■ Task requirements ■
Extract the lines from the first one in the records below through the line containing "Task: Switch to the Chỉnh sửa tab", keeping both ends and leaving out any pictures.

Start of Data for this exercise

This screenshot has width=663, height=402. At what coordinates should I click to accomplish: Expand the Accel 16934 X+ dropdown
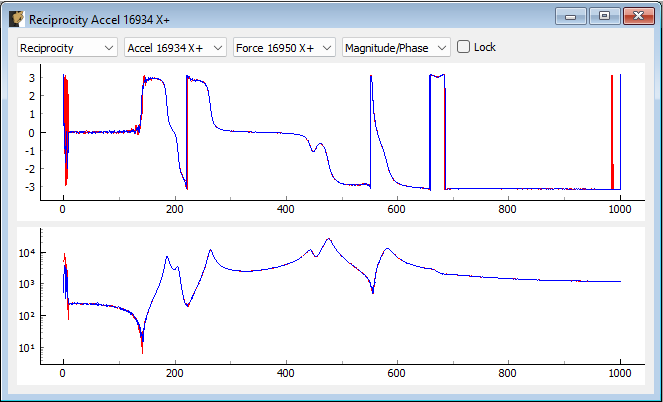point(175,47)
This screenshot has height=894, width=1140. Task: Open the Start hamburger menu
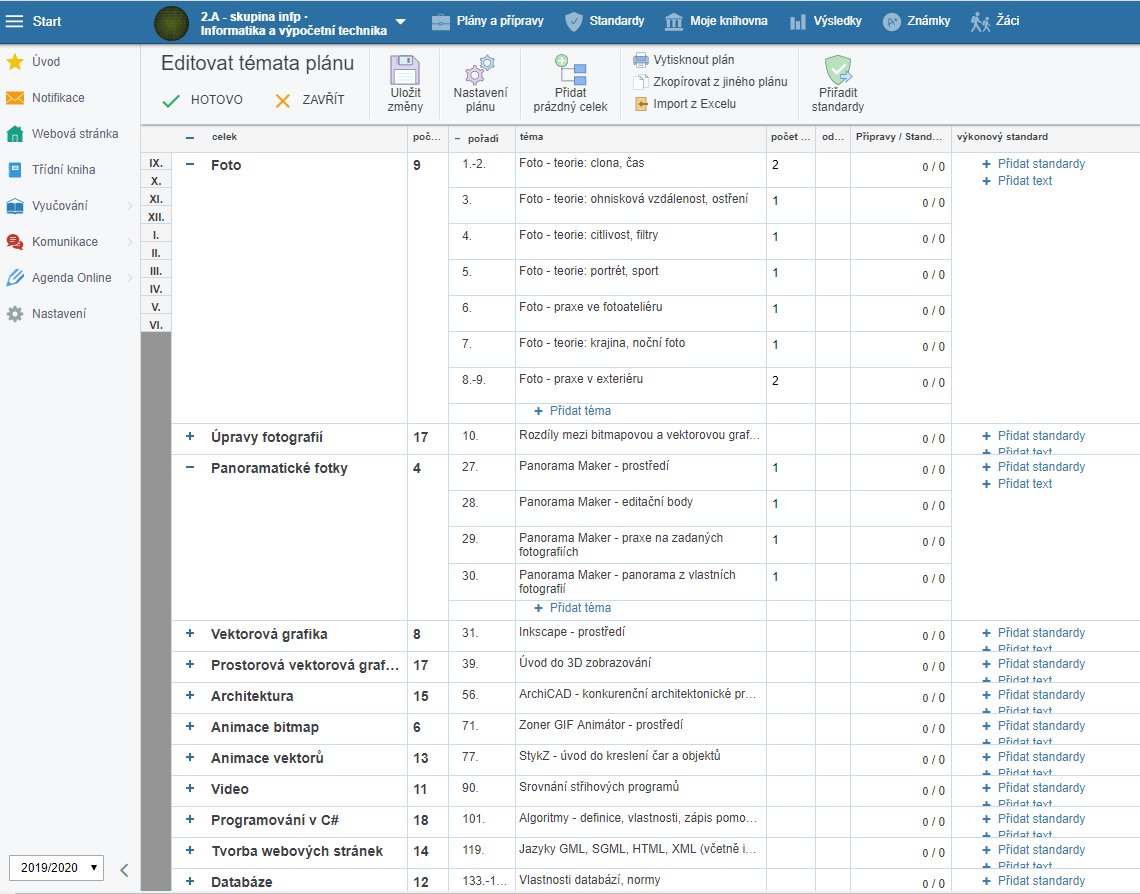coord(15,21)
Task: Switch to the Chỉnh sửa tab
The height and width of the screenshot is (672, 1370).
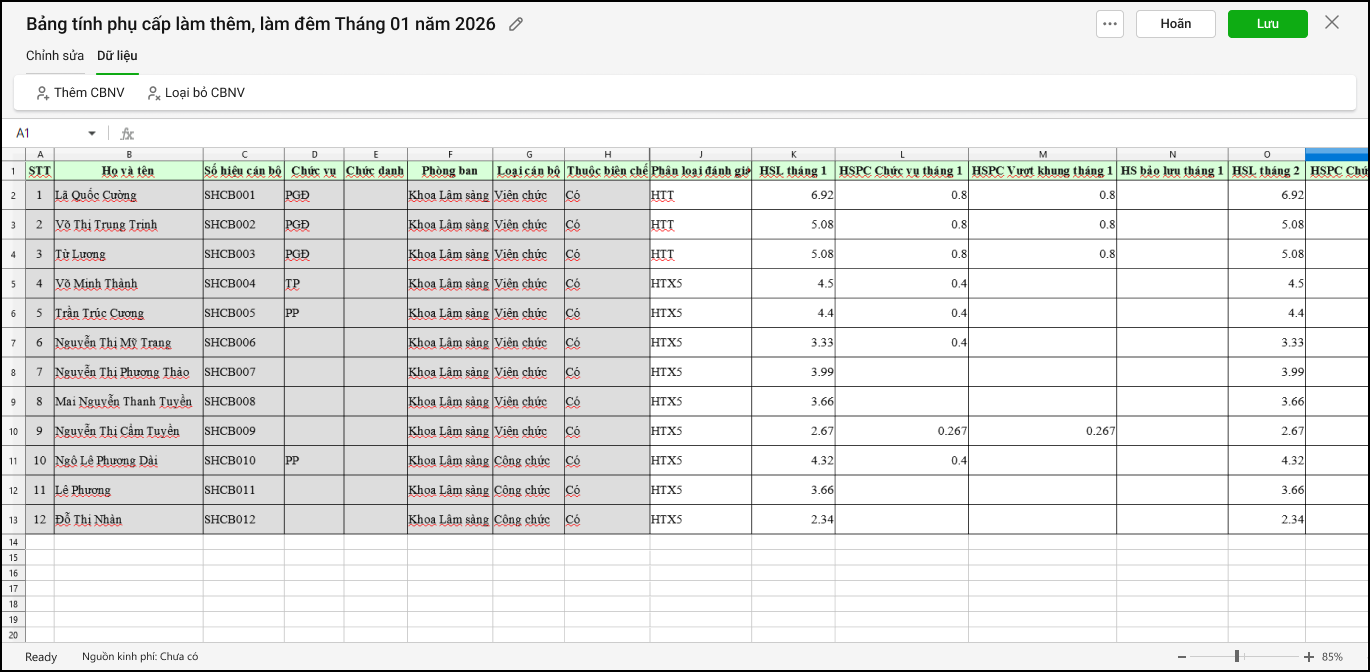Action: click(x=55, y=55)
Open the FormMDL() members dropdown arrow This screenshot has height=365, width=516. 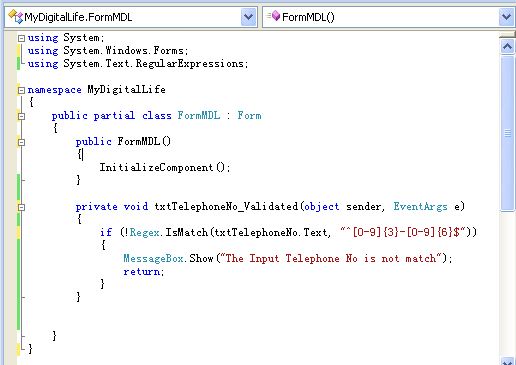(506, 17)
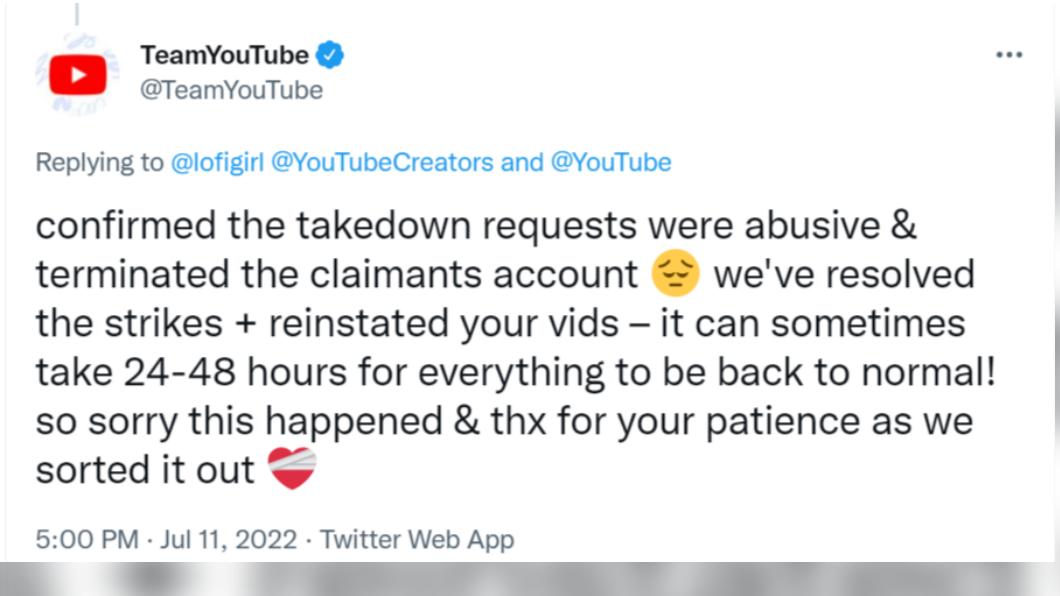Open the @YouTubeCreators mention link
This screenshot has height=596, width=1060.
tap(382, 162)
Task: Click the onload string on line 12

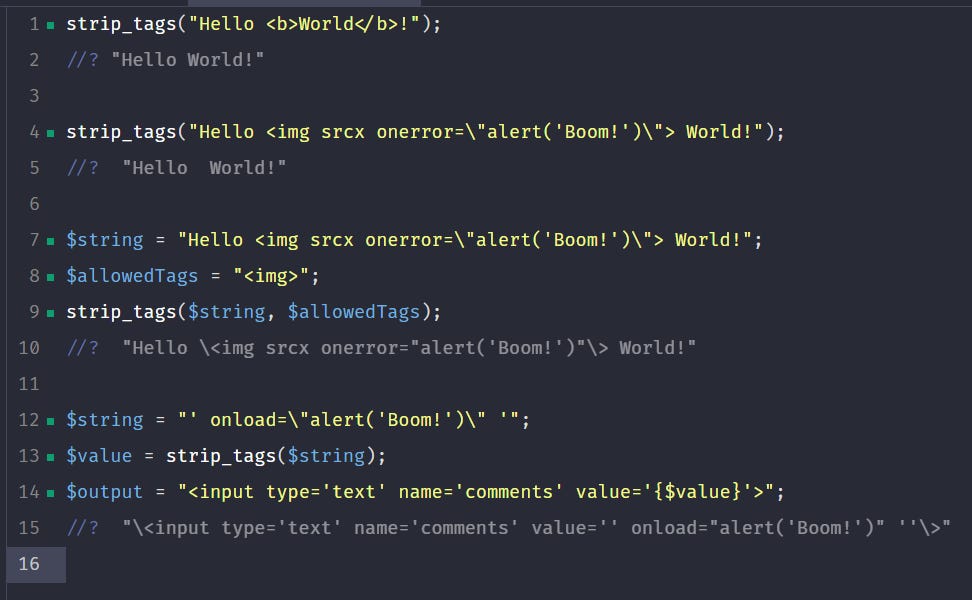Action: tap(348, 420)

End of Data for this exercise

■ Solution to the exercise ■
This screenshot has width=663, height=402. At what coordinates should I click to accomplish: Expand the Accel 16934 X+ dropdown
point(175,47)
This screenshot has height=894, width=1140. Task: Open the Start hamburger menu
coord(15,21)
Task: Switch to the Chỉnh sửa tab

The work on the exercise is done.